As is well known, Napoleon is a worldwide icon – in the English language, he’s the second historical figure internet search after Jesus Christ. The stories of France, Napoleon I and Napoleon III continue to fascinate and stimulate the world over. And English has long been the medium of information.
Right from Napoleon’s early years, the British public was eager to learn about first the General, then the Consul and finally the Emperor. The first EVER published biography in any language of General Buonaparte was written in English, and writing about him, whether reigning or in exile, remained a constant. Napoleon III’s relations with Britain and the English language were forefront (he spoke English, lived in Britain in exile either side of the Second Empire), and likewise some of the first biographies of the Second Emperor were published in English. And as English gradually became the lingua franca (😊) of the planet so the study of the two Napoleons became a world affair.
Which brings me to Napoleonica ® the journal.
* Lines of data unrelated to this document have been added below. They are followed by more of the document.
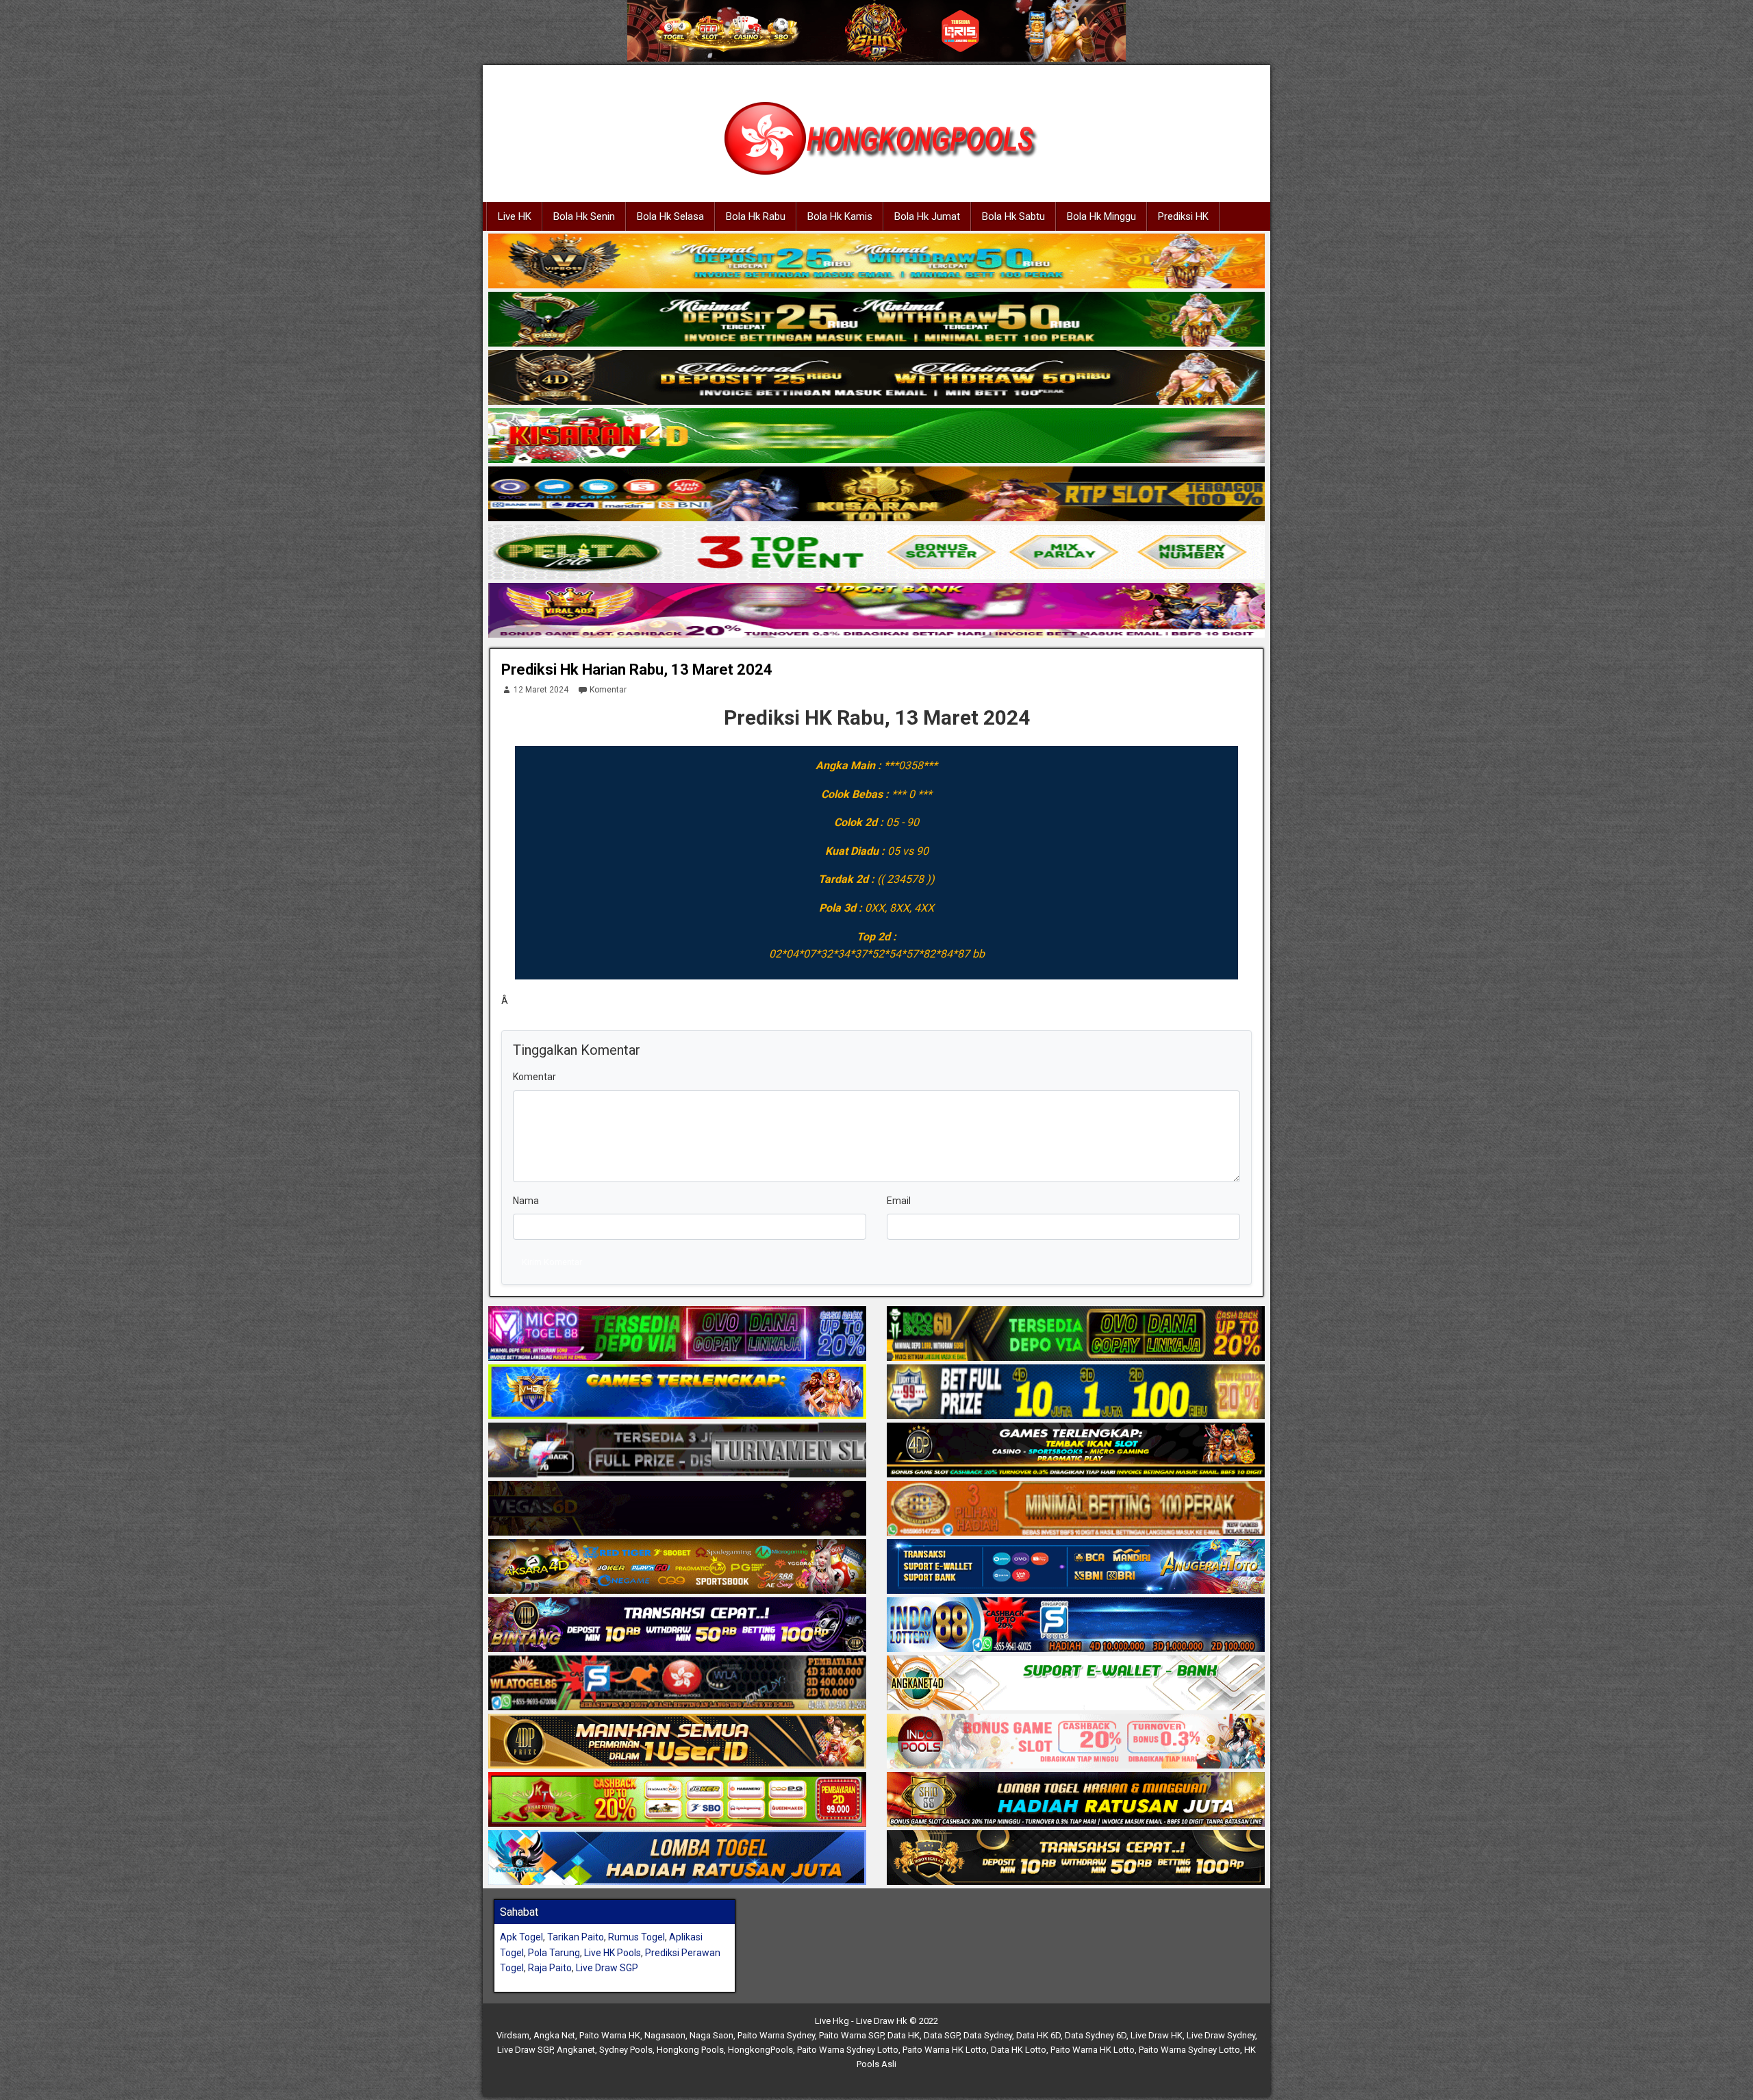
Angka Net (554, 2035)
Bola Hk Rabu (755, 216)
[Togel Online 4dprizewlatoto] (677, 1741)
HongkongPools (760, 2050)
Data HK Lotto (1018, 2050)
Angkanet (576, 2050)
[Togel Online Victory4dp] (677, 1392)
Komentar (608, 690)
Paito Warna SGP (851, 2035)
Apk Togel (521, 1937)
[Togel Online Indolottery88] (1076, 1625)
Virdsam (512, 2035)
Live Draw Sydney (1221, 2035)
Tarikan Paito (575, 1937)
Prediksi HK (1183, 216)
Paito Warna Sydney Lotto (847, 2050)
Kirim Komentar (552, 1262)
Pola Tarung (554, 1952)
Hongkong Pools (690, 2050)
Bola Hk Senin (584, 216)
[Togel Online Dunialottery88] (1076, 1508)
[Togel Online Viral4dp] (876, 610)
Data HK (903, 2035)
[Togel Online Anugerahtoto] (1076, 1567)
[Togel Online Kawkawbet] (677, 1450)
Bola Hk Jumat (927, 216)
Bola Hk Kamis (839, 216)
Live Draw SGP (607, 1967)
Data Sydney (987, 2035)
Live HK (514, 216)
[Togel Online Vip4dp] (1076, 1450)
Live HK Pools (612, 1952)
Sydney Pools (626, 2050)
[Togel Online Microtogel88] (677, 1334)
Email (899, 1200)
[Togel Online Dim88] (876, 319)
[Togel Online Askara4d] (677, 1567)
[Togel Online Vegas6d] (677, 1508)
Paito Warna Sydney (776, 2035)
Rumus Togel (636, 1937)
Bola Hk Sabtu (1013, 216)
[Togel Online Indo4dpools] (677, 1858)
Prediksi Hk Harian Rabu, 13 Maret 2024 (636, 669)
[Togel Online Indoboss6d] (1076, 1334)
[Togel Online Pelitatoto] (876, 552)
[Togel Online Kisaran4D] (876, 436)
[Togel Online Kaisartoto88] (677, 1800)
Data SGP (941, 2035)
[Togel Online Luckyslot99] (1076, 1392)
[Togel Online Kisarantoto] (876, 494)
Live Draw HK (1157, 2035)
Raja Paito (550, 1967)
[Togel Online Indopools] (1076, 1741)
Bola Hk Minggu (1101, 216)
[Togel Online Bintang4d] (677, 1625)
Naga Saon (711, 2035)
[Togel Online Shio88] (1076, 1800)
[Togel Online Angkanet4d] (1076, 1683)
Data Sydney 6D (1095, 2035)
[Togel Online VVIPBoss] (876, 261)
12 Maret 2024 (541, 690)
Given the preponderance of the English language, it seemed important to us here at the Fondation fully to have our say in the historical debates of our times. It should therefore come as no surprise that for the inaugural issue the first article is one translated from French written by Pierre Branda and Thierry Lentz, a weighty, archive-based study of the thorny issue of slavery during the Consulate and Empire and the First Consul’s own role in its reintroduction in the Caribbean.
Nor is this a one-off. It will be the policy of the journal regularly to include translations of important new French writing on the two Empires so as to ensure that historians of the Hexagon get their full due in the ‘Empire of Letters’.